• **TASK INSTRUCTIONS**
Look through the entries below and count the lines with the word "will" in them; give only the number.

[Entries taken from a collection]
BEGIN

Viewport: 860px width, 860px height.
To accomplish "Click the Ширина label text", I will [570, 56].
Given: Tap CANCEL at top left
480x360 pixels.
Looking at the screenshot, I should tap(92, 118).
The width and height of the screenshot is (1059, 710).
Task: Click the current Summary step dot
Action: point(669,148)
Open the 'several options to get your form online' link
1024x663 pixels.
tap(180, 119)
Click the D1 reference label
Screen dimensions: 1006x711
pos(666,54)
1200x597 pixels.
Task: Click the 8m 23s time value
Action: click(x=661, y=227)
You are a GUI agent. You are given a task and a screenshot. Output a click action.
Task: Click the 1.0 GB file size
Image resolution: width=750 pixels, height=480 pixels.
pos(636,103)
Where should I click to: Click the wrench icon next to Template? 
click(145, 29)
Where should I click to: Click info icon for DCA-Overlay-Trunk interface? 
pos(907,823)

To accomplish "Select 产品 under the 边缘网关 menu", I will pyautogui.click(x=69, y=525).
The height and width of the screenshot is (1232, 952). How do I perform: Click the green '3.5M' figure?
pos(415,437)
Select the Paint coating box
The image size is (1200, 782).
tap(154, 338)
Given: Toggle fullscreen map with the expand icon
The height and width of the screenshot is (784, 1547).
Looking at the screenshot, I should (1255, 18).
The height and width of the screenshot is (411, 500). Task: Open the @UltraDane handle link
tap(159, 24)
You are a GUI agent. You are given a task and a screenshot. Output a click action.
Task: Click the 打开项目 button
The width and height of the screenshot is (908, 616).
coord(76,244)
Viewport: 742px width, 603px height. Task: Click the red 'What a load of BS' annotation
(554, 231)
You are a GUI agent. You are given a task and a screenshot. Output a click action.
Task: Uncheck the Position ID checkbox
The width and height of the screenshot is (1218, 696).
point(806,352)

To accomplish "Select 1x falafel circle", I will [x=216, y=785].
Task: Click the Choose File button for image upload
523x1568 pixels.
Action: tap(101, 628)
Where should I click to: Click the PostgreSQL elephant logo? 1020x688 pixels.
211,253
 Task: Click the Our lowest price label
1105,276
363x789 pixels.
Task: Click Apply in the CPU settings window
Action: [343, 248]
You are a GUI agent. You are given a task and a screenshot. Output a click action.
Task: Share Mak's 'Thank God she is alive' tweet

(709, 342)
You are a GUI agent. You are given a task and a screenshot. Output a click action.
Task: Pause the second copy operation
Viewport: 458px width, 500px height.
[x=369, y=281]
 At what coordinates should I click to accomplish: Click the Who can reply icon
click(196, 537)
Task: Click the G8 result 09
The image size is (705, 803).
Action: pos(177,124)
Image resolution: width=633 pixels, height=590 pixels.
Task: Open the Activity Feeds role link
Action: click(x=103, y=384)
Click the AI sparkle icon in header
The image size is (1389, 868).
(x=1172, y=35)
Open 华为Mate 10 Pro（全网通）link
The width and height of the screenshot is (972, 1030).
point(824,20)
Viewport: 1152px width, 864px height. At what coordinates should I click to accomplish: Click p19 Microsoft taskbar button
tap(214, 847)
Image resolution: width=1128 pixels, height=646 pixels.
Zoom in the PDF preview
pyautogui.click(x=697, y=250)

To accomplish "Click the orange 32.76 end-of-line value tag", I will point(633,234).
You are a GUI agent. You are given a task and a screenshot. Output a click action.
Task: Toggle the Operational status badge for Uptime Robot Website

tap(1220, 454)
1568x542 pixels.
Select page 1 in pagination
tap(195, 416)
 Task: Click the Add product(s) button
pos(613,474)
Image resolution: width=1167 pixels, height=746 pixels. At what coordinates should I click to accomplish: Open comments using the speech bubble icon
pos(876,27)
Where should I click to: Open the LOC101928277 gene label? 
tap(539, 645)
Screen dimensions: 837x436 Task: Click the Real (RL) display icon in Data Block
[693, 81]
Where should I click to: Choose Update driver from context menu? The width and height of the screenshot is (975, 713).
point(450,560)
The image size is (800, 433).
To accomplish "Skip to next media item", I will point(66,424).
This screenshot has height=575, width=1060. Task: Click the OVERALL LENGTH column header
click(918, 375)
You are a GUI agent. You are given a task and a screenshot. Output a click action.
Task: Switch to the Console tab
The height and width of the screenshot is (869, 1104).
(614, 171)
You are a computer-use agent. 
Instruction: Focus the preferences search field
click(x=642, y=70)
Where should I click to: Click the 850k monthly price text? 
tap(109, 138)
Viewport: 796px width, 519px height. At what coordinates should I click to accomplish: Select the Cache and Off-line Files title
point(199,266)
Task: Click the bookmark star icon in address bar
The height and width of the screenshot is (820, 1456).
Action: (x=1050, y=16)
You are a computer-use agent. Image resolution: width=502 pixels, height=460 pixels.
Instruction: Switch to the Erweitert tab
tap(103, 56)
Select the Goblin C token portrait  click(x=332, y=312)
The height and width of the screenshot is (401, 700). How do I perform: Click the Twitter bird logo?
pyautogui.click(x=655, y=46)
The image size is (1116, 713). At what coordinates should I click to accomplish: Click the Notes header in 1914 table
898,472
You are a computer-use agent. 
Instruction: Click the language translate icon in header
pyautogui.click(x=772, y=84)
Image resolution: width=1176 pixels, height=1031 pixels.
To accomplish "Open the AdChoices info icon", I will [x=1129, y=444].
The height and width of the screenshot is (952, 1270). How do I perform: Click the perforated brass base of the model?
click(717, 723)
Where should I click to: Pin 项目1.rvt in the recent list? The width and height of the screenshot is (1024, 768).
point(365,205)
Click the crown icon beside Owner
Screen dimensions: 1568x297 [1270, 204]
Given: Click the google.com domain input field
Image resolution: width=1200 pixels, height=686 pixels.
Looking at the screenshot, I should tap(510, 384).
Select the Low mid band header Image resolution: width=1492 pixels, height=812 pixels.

END

• **RESPONSE BOX**
6